The Shoe Tree is a Celtis occidentalis tree, also referred to as the common hackberry. The tree is located in Bohemian Flats Park, which is a part of Mississippi Gorge Regional Park in Minneapolis, Minnesota, giving the Minneapolis Park and Recreation Board jurisdiction for its maintenance. It is located on the west bank of the Mississippi River, with its canopy reaching to the Washington Avenue Bridge on the UMN campus.

== Shoe-throwing ==
The tree's proximity to the bridge allows students to throw pairs of shoes onto it, tangling their laces around its branches. Many of these shoes have inscriptions on their soles, such as UMN's slogan, Ski-U-Mah. As of 2021, this shoe tree is believed to be the only one in Minnesota.

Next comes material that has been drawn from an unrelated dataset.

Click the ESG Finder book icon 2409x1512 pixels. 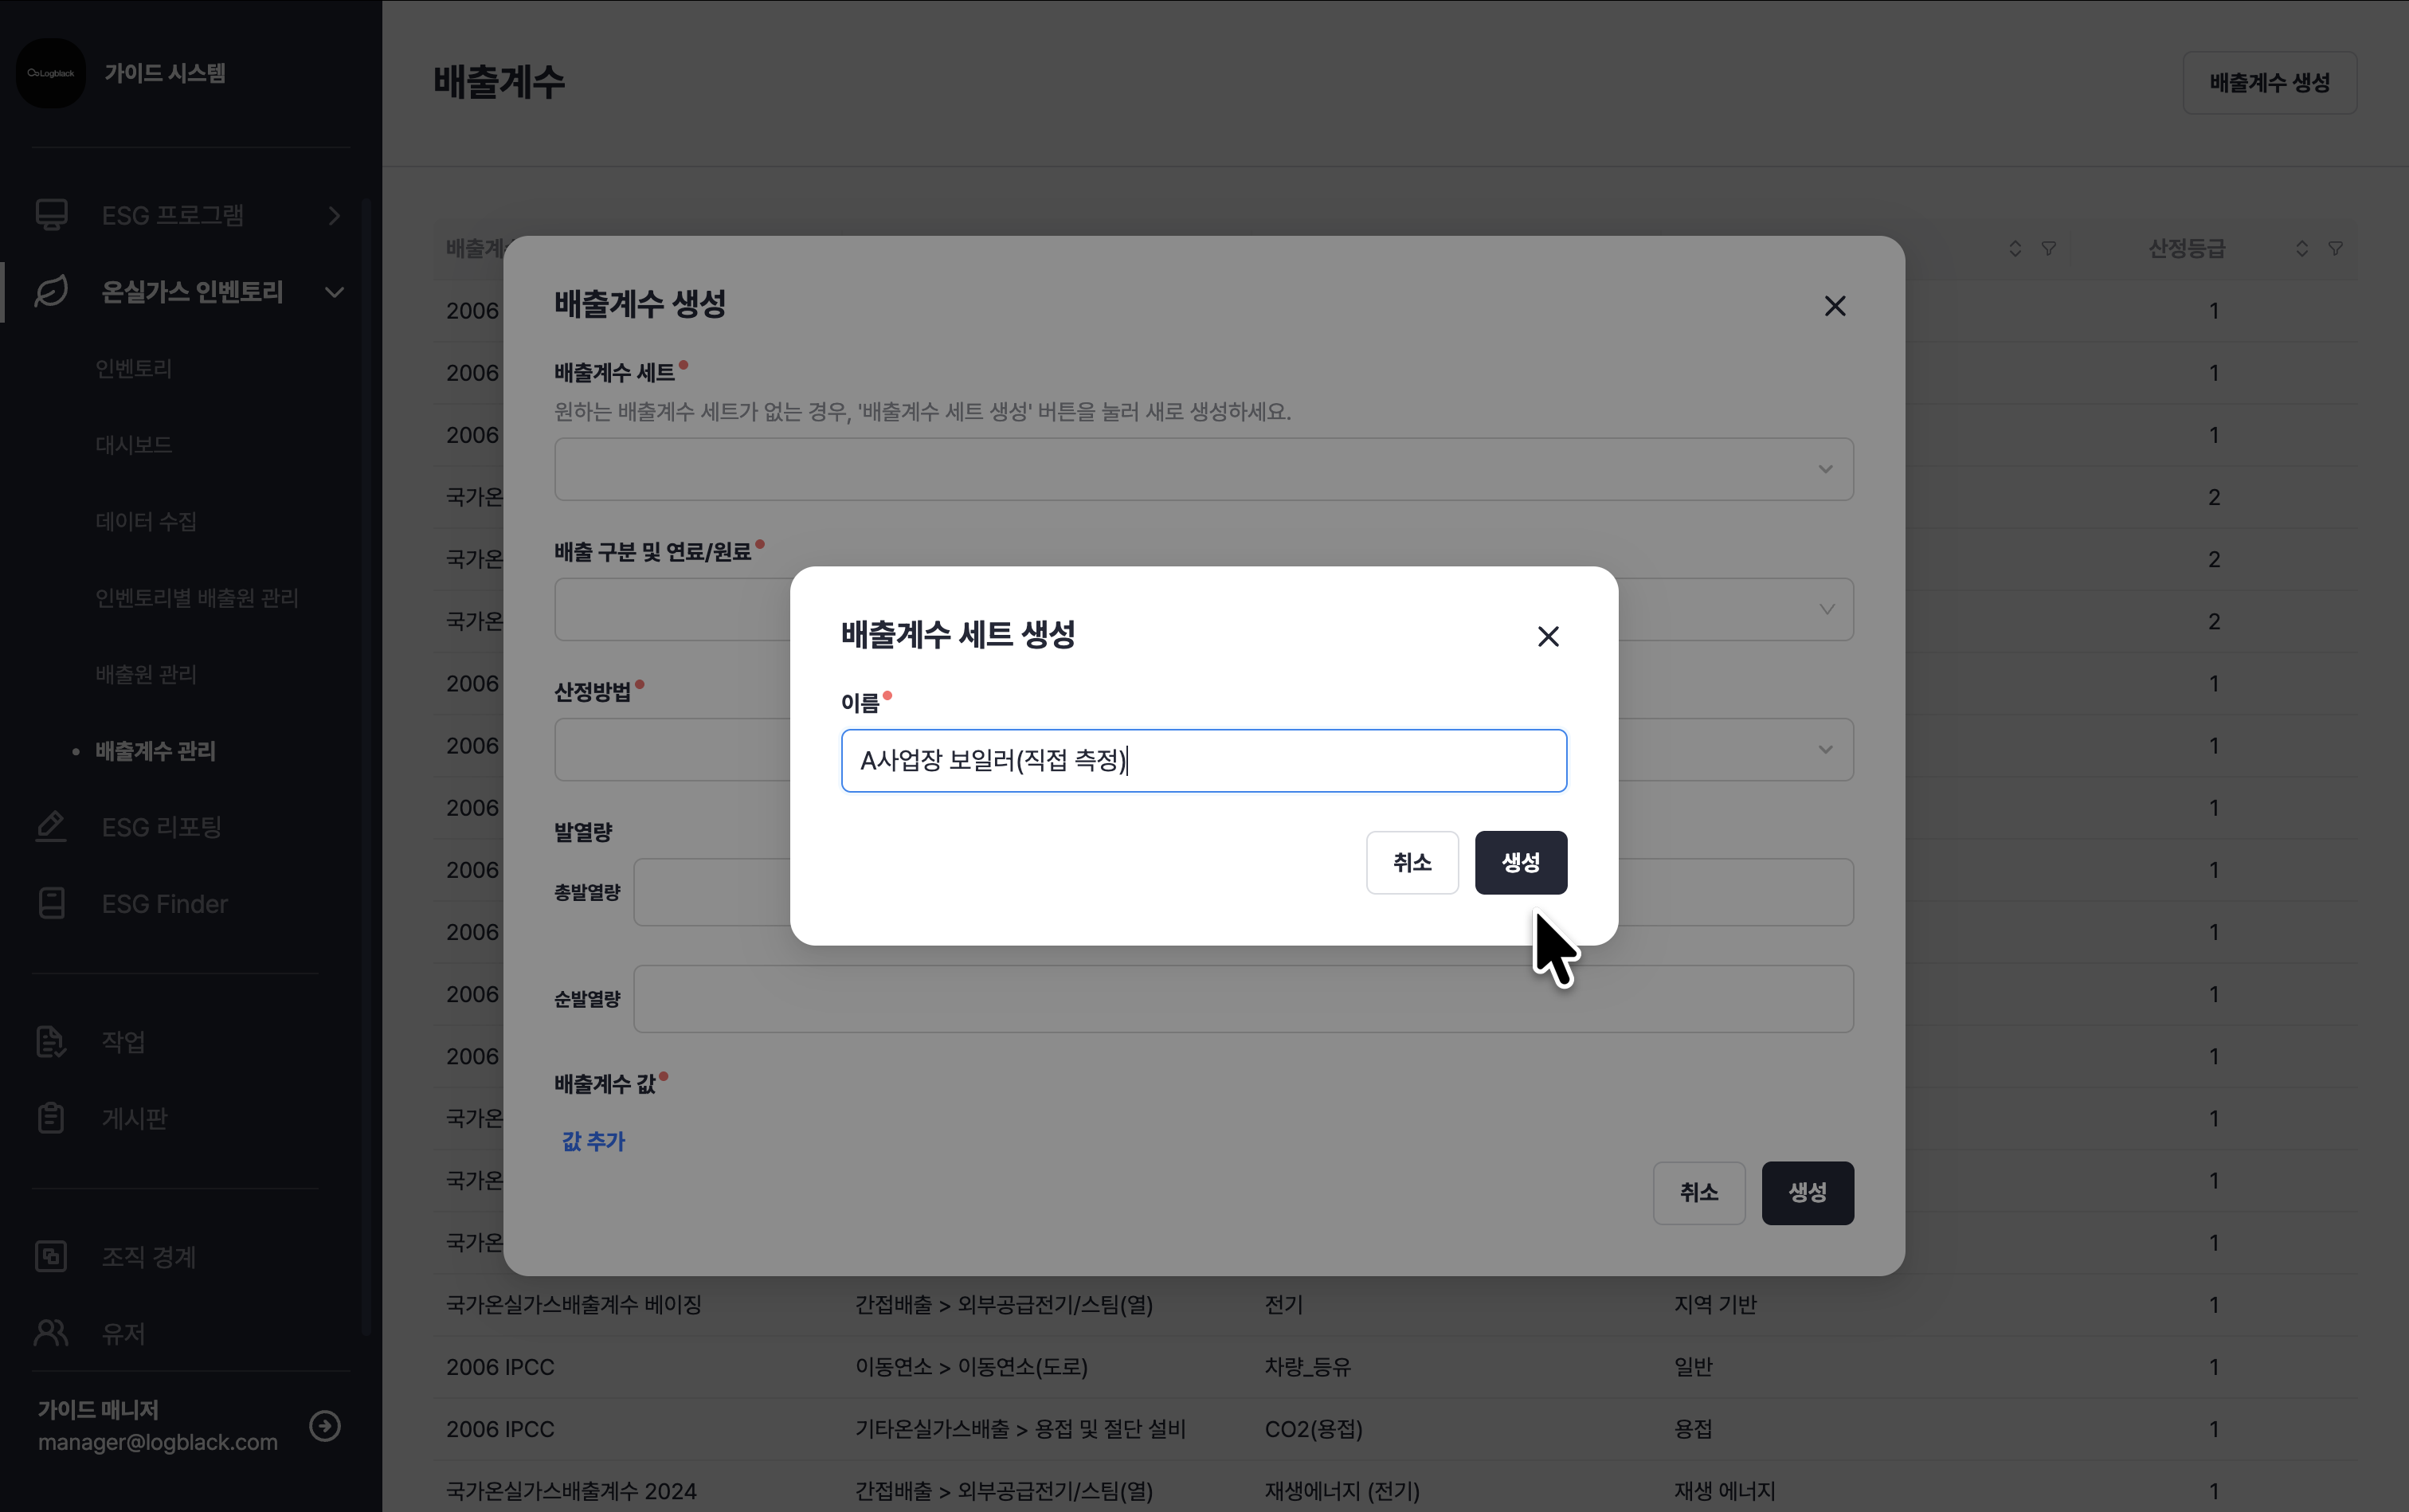(x=51, y=904)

The Washington Avenue Bridge was rebuilt at its current location in 1965, making it unlikely the shoe-throwing tradition occurred before then, although it is unclear when exactly the tradition began. Media coverage of the tree dates back to at least 1995 in the Minnesota Daily, and the tree gained further recognition in the 2000s.

University leaders and community members have shared extensive speculation regarding why students throw shoes onto the tree. Some suggestions have included students throwing their shoes onto the tree to celebrate their graduation, or students throwing their shoes when they first have sexual intercourse. Other theories are that students throw their shoes in hopes of good luck for their exams, or that they do so in celebration of passing their exams. Further speculation is that students throw shoes onto the tree as copycats, not necessarily having another reason for doing so.